### TEXTO APRESENTADO
****************
Há quem considere exageradas as vigorosas críticas do Papa Francisco às injustiças do sistema económico dominante.

Quando li as notícias relativas aos acordos secretos do governo do Luxemburgo com grande empresas multinacionais aí formalmente sediadas apenas para evitar o pagamento de impostos, com taxas de um por cento sobre montantes de lucros astronómicos, vieram-me à mente essas críticas e pensei que talvez não sejam exageradas…

Os atuais responsáveis desse governo vieram defender-se, alegando que se trata de acordos legais. Mas, se o são, não deviam ser, pois nem tudo o que é legal é legítimo. Desde logo, porque o secretismo de acordos neste âmbito não se coaduna com os princípios de transparência de um Estado democrático de Direito.

É verdade que não é só o Luxemburgo que na Europa funciona como “paraíso fiscal”. Isso sucede com vários territórios sob jurisdição da União Europeia (do Reino Unido, designadamente). E também é verdade que quando é abolido um “paraíso fiscal” haverá outro que com isso beneficia.

Mesmo quando não estão em causa “paraísos fiscais” (onde a carga fiscal é insignificante), os Estados concorrem entre si na redução das taxas de imposto sobre lucros de empresas (que se tornam inferiores às taxas sobre rendimentos do trabalho), para atrair investimentos. Isso também sucede com os níveis de proteção dos direitos dos trabalhadores ou do ambiente. É o chamado dumping (fiscal, social ou ambiental). Gera-se, assim, uma espiral que conduz ao nivelamento por baixo das exigências do bem comum que justificam a legislação nesses âmbitos.

Uma visão pragmática e utilitarista, numa perspetiva estreita de vantagens sectoriais e de curto prazo, pode justificar este tipo de opções. Mesmo com taxas de imposto muito baixas, o Luxemburgo beneficia com os acordos em questão, pois essas taxas incidem sobre montantes de lucros muitíssimo avultados. No entanto, não é justo que, além do mais, algum Estado beneficie de impostos relativos a rendimentos em tudo gerados no território de outros Estados.
****************
### TRABALHO PEDIDO
Prolongue o texto sobre os paraísos fiscais, começando logo a seguir à última frase apresentada. Os registos não têm qualquer papel neste exercício.

### DADOS FORNECIDOS
****************
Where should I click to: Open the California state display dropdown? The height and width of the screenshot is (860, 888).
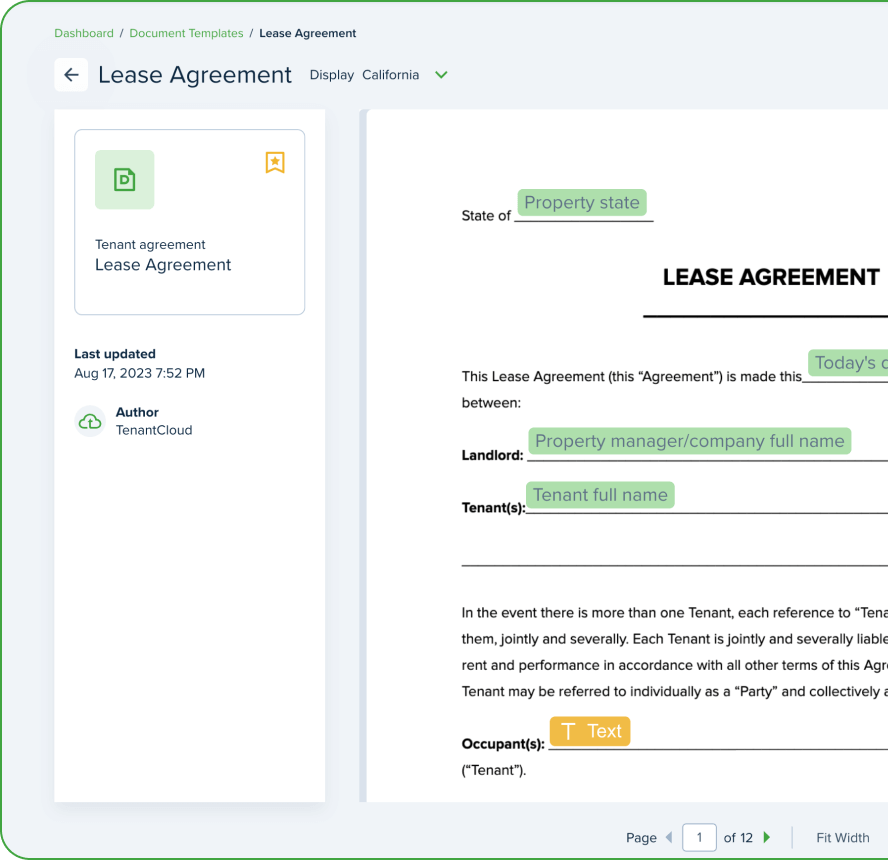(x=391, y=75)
****************
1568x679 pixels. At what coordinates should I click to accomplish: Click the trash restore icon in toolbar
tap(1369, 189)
****************
### RESULTADO DO EXERCÍCIO
Mas essas opções já não se justificam numa perspetiva mais alargada do bem comum (europeu ou universal, não apenas sectorial ou nacional), ou numa perspetiva estrutural e de mais amplo alcance, que não dispensa a avaliação ética. Quando os critérios de justiça são desprezados, os alicerces éticos do Estado são corroídos por dentro; o Estado perde autoridade moral.

Que autoridade moral pode ter a União Europeia para impor sacrifícios em ordem à redução dos défices públicos, sacrifícios que implicam redução de despesas sociais e aumento de impostos sobre rendimentos do trabalho e lucros de pequenas empresas, quando permite a grandes empresas evitar o pagamento de impostos em montantes de tal modo elevados que seriam suficientes para reduzir substancialmente esses défices?

Num sistema deste modo injusto, que faz pagar mais a quem menos pode e menos a quem mais pode, não será fácil motivar os cidadãos para pagar os impostos por eles devidos. O combate à evasão fiscal depende, mais do que de medidas repressivas, da consciência dos cidadãos a respeito dos impostos como instrumento ao serviço do bem comum. Se o sistema fiscal não for justo, torna-se mais difícil criar ou reforçar essa consciência.

Oxalá este escândalo sirva (como “um mal que vem por bem”) de ocasião para reformar os sistemas fiscais no sentido da justiça. O que deveria passar pela abolição, pura e simples, de todos os “paraísos fiscais”.